DIRECTIONS
From the listing below, copy each line that contains the word "appoints".

· · · · ·

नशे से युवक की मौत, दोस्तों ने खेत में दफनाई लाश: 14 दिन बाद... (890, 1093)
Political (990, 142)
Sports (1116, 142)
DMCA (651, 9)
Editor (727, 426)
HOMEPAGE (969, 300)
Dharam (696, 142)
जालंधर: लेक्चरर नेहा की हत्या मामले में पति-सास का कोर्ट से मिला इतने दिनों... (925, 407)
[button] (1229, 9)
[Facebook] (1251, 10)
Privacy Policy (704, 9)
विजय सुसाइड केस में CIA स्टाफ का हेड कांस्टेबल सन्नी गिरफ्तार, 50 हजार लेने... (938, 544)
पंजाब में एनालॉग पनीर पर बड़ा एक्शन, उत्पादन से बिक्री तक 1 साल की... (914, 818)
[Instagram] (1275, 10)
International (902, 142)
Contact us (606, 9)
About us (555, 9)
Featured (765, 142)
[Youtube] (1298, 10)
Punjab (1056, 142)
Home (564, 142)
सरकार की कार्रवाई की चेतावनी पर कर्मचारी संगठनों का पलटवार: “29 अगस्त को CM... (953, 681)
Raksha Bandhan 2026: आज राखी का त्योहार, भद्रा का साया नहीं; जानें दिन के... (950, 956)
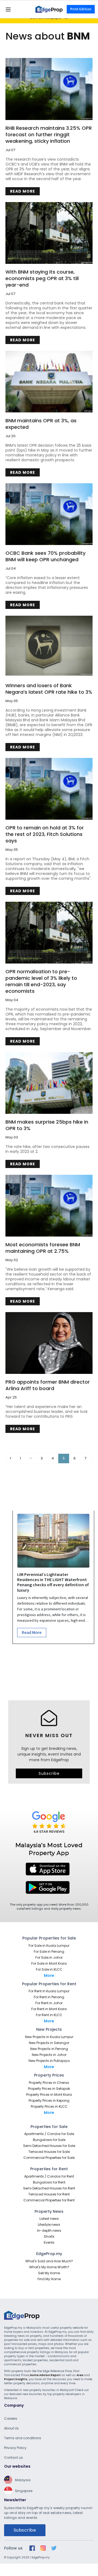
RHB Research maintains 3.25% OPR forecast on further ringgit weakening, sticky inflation (48, 134)
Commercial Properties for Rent (49, 2200)
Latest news (49, 2218)
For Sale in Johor (49, 1957)
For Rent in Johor (49, 2003)
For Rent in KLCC (49, 2015)
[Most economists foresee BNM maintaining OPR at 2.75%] (49, 1206)
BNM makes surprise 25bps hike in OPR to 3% (46, 1125)
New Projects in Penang (49, 2048)
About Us (11, 2428)
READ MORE (22, 191)
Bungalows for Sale (49, 2139)
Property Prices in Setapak (49, 2088)
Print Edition (80, 9)
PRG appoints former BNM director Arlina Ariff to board (47, 1385)
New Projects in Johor (49, 2054)
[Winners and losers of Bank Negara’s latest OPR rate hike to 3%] (49, 646)
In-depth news (49, 2230)
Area (79, 2375)
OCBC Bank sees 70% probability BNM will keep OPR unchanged (45, 556)
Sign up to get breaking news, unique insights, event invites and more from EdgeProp (49, 1754)
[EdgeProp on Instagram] (43, 2548)
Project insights (15, 2379)
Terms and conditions (22, 2438)
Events (49, 2242)
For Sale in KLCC (49, 1969)
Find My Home (49, 2279)
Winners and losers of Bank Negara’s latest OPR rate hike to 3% (48, 688)
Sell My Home (49, 2273)
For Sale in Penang (49, 1951)
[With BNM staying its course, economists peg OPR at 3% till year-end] (49, 233)
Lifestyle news (49, 2224)
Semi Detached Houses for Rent (49, 2188)
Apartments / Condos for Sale (49, 2133)
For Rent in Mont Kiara (49, 2009)
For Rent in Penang (49, 1997)
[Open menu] (8, 9)
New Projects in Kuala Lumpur (49, 2037)
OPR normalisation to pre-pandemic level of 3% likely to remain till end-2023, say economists (41, 981)
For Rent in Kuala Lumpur (49, 1991)
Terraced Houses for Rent (49, 2194)
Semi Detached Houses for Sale (49, 2145)
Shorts (49, 2236)
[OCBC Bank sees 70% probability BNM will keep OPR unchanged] (49, 514)
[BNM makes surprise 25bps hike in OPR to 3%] (49, 1083)
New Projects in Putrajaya (49, 2060)
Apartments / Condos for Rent (49, 2176)
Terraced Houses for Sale (49, 2151)
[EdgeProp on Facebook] (32, 2548)
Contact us (13, 2457)
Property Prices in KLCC (49, 2106)
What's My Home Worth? (49, 2267)
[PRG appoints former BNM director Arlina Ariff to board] (49, 1343)
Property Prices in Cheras (49, 2082)
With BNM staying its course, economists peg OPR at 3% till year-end (42, 278)
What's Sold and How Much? (49, 2261)
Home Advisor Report (45, 2375)
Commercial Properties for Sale (49, 2157)
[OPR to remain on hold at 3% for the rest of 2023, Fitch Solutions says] (49, 789)
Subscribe (49, 1773)
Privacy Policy (15, 2447)
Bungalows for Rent (49, 2182)
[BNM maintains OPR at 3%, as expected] (49, 382)
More (49, 1975)
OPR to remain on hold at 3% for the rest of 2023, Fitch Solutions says (44, 834)
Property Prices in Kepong (49, 2100)
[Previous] (10, 1458)
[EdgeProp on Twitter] (54, 2548)
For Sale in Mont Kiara (49, 1963)
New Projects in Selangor (49, 2042)
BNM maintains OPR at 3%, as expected (40, 423)
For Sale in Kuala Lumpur (49, 1945)
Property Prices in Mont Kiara (49, 2094)
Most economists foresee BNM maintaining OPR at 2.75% (42, 1247)
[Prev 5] (30, 1458)
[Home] (49, 9)
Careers (10, 2418)
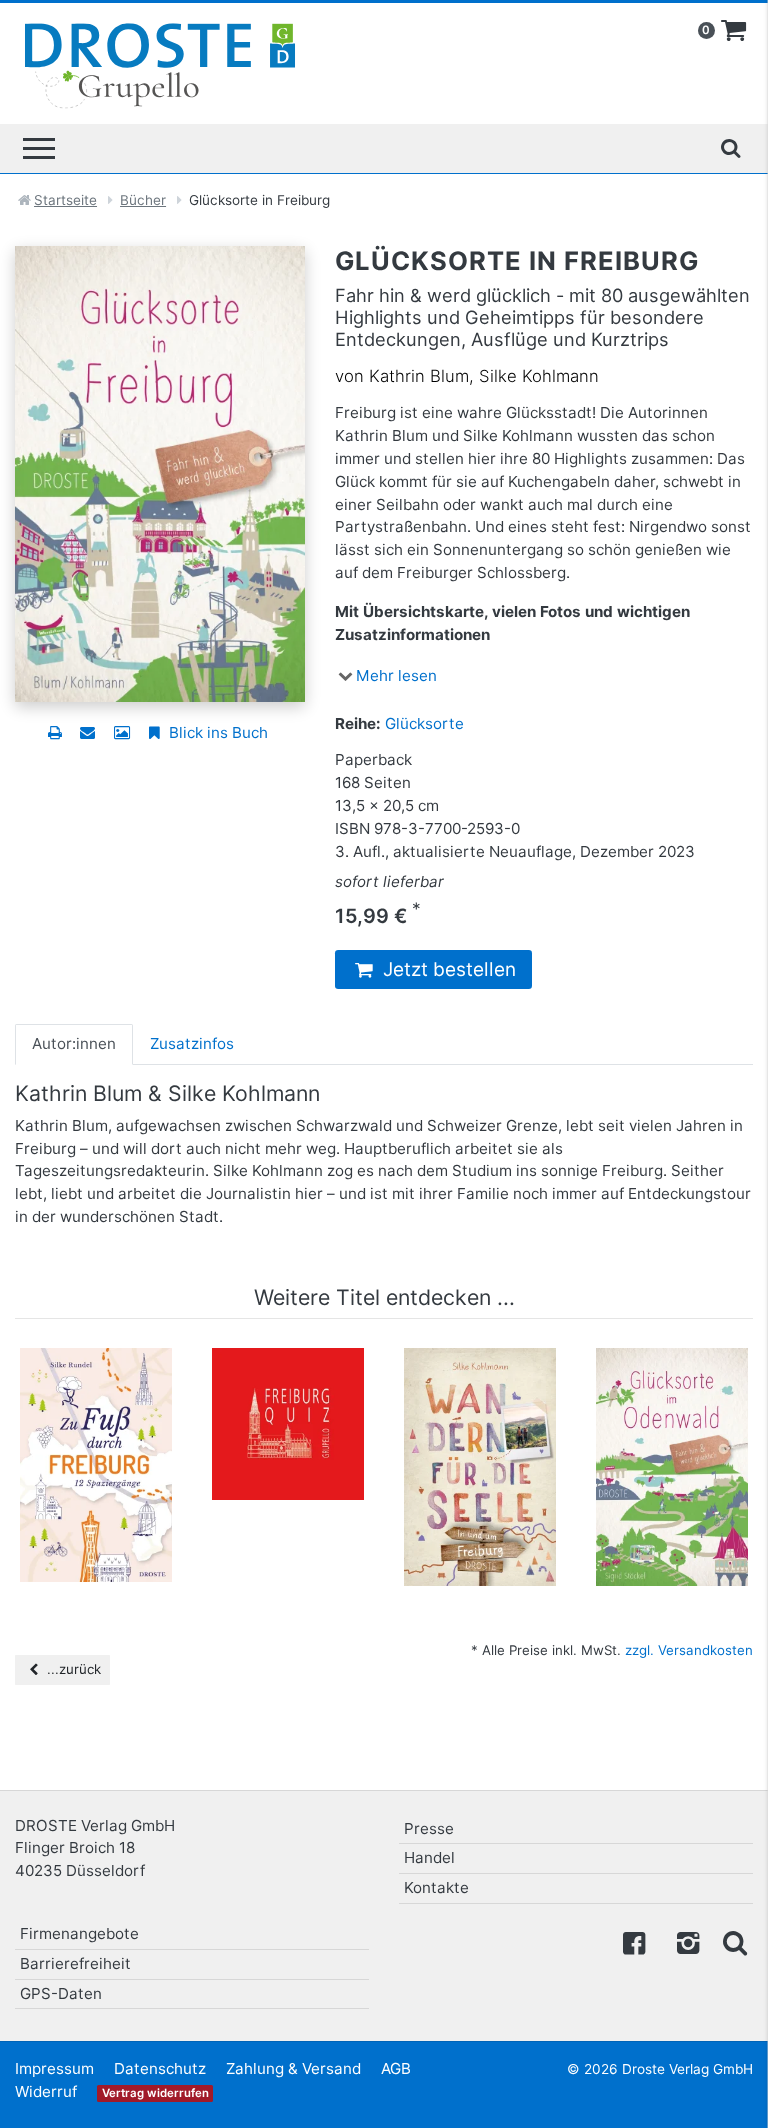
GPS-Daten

· · · · ·

WRITTEN ANSWER
PRG appoints former BNM director Arlina Ariff to board (47, 1385)
[PRG appoints former BNM director Arlina Ariff to board] (49, 1343)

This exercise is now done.